Groups and Taxonomy Structure
Although taxonomies may include groups, classes, and nested relationships internally, the export JSON does not preserve group or parent-child taxonomy nesting. Only final, exportable annotation values are included in the output.
This ensures the export remains simple and focused on usable annotation results.

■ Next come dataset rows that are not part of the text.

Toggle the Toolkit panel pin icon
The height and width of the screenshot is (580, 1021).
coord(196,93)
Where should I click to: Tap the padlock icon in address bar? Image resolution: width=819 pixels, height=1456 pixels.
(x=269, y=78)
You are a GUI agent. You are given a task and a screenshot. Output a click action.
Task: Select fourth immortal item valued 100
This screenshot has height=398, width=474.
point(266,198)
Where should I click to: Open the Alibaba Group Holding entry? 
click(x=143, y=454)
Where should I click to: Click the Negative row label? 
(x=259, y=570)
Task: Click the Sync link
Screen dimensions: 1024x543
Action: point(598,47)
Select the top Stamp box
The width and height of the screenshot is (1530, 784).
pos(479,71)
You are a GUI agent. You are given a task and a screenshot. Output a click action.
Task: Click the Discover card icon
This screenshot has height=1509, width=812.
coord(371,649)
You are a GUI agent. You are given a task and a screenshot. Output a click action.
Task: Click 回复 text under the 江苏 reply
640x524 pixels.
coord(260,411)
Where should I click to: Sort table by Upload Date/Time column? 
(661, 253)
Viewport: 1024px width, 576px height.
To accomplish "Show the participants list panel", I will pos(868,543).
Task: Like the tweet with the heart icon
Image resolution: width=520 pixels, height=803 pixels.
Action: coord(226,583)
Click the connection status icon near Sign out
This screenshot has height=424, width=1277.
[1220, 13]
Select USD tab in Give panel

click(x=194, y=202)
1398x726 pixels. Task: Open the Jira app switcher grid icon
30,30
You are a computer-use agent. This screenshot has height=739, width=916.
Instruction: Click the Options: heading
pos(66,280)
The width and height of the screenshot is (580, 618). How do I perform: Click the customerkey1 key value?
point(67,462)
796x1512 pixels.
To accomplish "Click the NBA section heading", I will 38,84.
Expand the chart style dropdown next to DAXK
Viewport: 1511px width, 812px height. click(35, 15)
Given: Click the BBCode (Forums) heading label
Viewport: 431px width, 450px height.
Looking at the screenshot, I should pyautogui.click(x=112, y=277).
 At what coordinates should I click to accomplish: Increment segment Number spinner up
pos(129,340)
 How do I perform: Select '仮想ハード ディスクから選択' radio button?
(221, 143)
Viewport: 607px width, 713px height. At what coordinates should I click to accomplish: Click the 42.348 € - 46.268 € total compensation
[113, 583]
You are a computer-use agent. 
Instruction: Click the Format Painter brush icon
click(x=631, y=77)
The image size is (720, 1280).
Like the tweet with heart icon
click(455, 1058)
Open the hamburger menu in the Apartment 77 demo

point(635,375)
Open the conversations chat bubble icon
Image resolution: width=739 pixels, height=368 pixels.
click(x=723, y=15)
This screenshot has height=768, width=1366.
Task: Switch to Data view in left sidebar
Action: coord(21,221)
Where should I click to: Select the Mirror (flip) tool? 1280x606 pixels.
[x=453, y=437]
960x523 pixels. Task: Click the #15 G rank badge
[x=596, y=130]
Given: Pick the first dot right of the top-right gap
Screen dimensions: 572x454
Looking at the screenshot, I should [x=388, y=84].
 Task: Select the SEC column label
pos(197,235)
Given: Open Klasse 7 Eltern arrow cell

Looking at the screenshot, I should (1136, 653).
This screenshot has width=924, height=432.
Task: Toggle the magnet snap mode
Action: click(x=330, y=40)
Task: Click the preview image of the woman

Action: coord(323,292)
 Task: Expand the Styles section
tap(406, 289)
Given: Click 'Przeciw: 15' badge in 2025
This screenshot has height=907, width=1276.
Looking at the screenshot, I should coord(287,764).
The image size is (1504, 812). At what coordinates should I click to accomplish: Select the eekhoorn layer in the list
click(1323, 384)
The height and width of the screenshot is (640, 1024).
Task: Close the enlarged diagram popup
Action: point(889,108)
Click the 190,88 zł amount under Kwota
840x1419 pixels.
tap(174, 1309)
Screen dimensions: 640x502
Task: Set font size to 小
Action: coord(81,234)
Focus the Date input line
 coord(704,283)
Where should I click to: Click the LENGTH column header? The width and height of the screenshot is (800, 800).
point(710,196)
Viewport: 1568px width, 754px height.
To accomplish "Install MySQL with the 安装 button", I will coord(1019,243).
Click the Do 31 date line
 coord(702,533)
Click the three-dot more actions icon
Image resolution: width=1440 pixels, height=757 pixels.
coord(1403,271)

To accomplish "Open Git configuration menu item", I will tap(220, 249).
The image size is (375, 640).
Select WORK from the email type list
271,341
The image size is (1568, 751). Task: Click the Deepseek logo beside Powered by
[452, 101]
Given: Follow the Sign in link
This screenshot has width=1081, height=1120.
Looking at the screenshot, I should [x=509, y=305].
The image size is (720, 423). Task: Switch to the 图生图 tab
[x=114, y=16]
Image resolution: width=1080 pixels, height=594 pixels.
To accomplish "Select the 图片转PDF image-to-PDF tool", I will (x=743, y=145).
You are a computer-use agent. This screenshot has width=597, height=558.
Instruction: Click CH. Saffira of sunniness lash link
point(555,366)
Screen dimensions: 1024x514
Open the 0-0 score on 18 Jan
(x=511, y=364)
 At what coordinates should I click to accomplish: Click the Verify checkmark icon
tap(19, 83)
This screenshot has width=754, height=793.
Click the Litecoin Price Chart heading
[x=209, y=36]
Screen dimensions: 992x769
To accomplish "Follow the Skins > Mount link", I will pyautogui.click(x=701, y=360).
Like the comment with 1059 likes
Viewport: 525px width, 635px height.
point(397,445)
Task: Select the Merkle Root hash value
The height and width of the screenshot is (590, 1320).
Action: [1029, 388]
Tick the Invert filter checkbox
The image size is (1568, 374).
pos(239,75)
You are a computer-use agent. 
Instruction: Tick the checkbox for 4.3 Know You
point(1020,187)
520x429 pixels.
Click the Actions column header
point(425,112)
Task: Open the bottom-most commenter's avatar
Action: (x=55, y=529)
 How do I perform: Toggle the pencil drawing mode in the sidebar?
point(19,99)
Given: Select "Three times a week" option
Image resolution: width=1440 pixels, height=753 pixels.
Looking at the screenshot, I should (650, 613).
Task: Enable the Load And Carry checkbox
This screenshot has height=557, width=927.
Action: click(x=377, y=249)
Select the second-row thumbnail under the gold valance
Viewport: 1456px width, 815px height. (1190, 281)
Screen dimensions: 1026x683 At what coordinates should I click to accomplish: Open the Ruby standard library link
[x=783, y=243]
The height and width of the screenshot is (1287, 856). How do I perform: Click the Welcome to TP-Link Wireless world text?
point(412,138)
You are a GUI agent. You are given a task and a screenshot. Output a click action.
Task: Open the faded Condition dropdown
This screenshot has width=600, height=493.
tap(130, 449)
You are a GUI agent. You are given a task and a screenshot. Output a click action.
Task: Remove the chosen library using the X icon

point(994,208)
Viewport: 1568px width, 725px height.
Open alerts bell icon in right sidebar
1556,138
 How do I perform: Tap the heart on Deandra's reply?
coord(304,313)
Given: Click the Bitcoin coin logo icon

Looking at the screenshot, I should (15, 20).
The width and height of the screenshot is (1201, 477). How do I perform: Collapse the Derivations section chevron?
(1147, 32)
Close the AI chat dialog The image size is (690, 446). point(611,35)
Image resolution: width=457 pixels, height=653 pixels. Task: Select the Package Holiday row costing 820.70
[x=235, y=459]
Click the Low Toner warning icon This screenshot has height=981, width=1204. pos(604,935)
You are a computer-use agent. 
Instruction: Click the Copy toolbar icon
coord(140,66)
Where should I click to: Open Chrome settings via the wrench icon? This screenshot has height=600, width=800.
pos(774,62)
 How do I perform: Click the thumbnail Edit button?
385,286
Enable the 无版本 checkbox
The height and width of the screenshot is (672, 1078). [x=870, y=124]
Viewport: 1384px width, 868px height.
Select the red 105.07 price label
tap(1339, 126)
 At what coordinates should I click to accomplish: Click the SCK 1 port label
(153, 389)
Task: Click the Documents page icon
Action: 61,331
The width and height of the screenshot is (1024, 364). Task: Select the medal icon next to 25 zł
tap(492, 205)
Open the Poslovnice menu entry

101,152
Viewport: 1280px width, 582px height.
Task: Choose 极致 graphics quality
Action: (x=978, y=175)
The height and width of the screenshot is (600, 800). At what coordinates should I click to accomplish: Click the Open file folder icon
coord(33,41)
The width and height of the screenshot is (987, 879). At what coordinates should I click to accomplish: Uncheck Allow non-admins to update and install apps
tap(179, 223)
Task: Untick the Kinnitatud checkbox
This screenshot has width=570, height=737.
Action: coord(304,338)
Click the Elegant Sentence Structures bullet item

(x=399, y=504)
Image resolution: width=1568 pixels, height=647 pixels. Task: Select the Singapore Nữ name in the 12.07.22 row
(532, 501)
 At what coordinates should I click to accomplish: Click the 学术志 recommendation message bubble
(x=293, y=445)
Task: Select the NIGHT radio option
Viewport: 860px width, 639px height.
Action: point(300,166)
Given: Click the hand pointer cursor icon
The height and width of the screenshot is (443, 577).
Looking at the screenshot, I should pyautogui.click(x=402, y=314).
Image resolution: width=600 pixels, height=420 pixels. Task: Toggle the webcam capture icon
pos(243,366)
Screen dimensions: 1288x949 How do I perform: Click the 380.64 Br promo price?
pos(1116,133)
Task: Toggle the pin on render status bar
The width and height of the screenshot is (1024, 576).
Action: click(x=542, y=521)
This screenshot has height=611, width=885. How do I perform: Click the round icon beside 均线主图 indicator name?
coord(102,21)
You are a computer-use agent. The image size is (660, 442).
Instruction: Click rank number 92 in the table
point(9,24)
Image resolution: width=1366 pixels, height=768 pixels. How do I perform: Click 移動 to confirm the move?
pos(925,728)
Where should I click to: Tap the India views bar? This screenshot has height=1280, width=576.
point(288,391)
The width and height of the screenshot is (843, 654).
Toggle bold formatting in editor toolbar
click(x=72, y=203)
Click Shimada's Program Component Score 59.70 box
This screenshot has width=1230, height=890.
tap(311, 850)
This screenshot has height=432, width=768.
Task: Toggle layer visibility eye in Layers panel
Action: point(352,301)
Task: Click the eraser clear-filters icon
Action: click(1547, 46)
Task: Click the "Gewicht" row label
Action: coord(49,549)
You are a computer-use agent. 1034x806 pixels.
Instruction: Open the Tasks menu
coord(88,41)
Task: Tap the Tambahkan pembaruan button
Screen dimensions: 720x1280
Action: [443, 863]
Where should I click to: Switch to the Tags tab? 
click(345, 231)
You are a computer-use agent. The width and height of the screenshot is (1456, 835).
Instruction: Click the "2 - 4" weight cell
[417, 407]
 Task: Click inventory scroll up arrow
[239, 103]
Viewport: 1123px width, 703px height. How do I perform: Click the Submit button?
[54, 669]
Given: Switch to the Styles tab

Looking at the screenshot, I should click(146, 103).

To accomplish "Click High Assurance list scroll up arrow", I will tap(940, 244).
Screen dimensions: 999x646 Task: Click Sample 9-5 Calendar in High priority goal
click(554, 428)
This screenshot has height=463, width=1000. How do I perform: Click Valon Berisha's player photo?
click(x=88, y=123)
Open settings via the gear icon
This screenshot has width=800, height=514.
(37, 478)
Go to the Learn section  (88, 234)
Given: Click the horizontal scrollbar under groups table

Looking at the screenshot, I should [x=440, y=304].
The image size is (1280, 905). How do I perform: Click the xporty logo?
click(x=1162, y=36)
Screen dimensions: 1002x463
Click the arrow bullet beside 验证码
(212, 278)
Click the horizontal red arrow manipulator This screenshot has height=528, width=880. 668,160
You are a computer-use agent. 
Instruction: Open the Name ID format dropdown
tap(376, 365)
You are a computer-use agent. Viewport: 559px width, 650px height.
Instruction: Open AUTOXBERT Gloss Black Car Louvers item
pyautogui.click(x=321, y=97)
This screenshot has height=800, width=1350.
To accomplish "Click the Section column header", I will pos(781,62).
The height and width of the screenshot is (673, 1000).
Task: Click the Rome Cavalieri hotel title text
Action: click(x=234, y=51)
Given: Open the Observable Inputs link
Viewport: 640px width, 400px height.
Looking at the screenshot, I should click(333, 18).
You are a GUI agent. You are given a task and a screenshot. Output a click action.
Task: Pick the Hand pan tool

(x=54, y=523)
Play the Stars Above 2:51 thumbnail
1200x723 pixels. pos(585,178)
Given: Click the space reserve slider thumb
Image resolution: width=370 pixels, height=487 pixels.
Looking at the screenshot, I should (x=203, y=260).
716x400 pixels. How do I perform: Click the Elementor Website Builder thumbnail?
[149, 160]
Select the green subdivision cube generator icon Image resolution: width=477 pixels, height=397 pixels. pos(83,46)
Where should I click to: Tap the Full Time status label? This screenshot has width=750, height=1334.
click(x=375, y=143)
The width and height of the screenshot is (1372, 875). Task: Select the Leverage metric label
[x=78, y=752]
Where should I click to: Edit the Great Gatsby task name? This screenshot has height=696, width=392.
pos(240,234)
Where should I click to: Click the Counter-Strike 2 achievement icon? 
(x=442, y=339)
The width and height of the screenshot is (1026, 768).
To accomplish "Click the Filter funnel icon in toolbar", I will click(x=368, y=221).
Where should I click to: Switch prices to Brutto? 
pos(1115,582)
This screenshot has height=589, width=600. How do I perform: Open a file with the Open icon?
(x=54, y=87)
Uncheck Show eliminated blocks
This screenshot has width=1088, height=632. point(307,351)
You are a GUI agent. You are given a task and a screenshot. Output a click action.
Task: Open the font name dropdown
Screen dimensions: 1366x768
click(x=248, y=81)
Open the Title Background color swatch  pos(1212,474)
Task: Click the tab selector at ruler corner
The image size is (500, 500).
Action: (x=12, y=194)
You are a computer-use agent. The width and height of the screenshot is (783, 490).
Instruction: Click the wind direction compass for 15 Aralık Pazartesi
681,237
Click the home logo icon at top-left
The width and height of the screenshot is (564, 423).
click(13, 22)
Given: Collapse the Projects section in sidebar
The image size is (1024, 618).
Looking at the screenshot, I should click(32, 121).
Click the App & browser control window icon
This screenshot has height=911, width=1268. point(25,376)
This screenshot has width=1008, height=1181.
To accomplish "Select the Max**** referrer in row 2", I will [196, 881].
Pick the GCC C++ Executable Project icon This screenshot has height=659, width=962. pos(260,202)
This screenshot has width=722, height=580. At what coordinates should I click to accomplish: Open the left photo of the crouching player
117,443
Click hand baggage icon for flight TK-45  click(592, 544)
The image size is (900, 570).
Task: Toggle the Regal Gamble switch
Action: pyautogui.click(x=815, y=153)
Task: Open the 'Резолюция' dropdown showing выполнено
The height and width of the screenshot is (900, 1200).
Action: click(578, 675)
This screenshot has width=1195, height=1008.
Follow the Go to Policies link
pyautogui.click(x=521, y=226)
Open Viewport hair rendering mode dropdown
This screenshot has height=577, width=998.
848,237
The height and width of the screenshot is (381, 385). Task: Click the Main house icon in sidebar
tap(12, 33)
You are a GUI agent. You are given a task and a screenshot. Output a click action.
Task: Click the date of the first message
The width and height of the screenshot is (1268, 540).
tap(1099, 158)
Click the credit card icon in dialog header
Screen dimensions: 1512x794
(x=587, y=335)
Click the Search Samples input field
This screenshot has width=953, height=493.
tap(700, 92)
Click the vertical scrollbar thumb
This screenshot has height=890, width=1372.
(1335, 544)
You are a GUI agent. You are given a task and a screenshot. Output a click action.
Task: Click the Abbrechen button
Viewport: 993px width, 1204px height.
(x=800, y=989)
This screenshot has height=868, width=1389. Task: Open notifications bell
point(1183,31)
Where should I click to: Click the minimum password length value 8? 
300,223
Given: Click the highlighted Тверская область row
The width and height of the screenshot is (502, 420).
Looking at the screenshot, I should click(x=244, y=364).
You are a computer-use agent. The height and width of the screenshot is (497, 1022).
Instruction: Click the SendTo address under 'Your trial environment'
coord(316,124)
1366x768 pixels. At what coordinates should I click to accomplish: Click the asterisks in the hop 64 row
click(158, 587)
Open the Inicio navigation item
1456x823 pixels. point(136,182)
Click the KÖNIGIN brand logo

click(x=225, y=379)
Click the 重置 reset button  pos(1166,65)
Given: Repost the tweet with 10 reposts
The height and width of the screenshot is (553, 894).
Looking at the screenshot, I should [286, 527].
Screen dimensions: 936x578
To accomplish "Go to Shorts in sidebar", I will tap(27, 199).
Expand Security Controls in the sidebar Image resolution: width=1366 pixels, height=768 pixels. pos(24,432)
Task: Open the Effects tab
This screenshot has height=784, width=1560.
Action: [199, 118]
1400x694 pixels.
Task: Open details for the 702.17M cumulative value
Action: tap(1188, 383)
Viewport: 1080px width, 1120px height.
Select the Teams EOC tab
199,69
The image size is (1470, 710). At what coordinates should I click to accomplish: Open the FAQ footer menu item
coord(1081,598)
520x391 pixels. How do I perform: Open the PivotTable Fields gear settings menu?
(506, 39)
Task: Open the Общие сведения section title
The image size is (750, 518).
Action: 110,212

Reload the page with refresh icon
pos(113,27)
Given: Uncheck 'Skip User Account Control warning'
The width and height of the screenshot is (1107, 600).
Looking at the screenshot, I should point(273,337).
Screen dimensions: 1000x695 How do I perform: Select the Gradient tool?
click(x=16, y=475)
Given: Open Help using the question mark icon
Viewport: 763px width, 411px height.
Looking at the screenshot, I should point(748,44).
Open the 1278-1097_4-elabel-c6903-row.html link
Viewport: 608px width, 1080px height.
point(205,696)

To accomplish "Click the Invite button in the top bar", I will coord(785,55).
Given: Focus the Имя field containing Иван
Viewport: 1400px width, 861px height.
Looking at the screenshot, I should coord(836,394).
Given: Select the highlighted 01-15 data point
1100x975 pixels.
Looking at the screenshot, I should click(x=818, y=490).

3. JSON Structure Overview
Top-Level Task Structure
{
"id": "1234567rtyy9876532",
"primary_keys": ["key1", "key2"],
"metadata": {
"custom_field": "value"
},
"items": [
{
"__id": 1,
"context": { ... },
"annotations": { ... }
}
]
}| Field | Type | Description |
| id | string | Unique task identifier |
| primary_keys | string[] | Optional customer-provided keys |
| metadata | object | Optional task-level metadata |
| items | array | Categorization items (can be multiple per task) |
Item Structure
Each item contains:
- __id: Internal object ID for feedback linking
- context: Reference data presented to annotators
- annotations: Output data from annotators
3. Context Object
The context object contains the reference data shown to annotators. It's structured as a map of named fields.
Structure
"context": {
"__id": 2,
"__order": ["field_name", "another_field"],
"field_name": "value or object",
"another_field": "value"
}The __order field is an array of strings listing the keys in the order they appear in the annotation UI.
Context Field Types
Plain Text
{
"SKU": "1234567890",
"description": "Product description text"
}Formatted Text
"product_details": {
"type": "text",
"format": "markdown",
"text": "This is a **bold** product with *italic* features"
}Images
"main_image": {
"type": "image",
"assetId": "7f3a9c2e-4b81-9d6a-b7e2-5c91e8a4d0f3",
"url": "https://assets.sama.com/api/v1/assets/123e4567...",
"metadata": {
"width": 1920,
"height": 1080,
"originalUrl": "https://example.com/product.jpg"
}
}Videos
"demo_video": {
"type": "video",
"assetId": "7f3a9c2e-4b81-9d6a-b7e2-5c91e8a4d0f3",
"url": "https://assets.sama.com/api/v1/assets/123e4567...",
"metadata": {
"duration": 120.5,
"width": 1920,
"height": 1080,
"framesPerSecond": 30,
"originalUrl": "https://example.com/demo.mp4"
}
}4. Annotations Object
The annotations object contains the output from annotators. The structure depends on the project taxonomy configuration (shouldDisplayAttributesInSameGroup).
Keying Strategies
By Class Name (Non-Dynamic Projects)
"annotations": {
"__id": 6,
"product_category": {
"__id": 7,
"category": "Electronics",
"subcategory": "Smartphones"
},
"quality_assessment": {
"__id": 8,
"condition": "New",
"defects": []
}
}By Name Attribute (Dynamic-like Projects)
"annotations": {
"__id": 6,
"product_height": {
"__id": 7,
"__type": "dimension_attribute",
"value": "15",
"unit": "cm"
},
"brand_name": {
"__id": 8,
"__type": "text_attribute",
"value": "Samsung"
}
}Annotation Fields
| Field | Type | When Present | Description |
| __id | number | Always | Object ID for feedback linking |
| __order | string[] | Internal use only | Order of annotation keys |
Delivery Visibility
Attributes marked with deliveryVisibility: "private" in the taxonomy are excluded from the export unless explicitly overridden (for example, when an internal user is using the API to fetch this data).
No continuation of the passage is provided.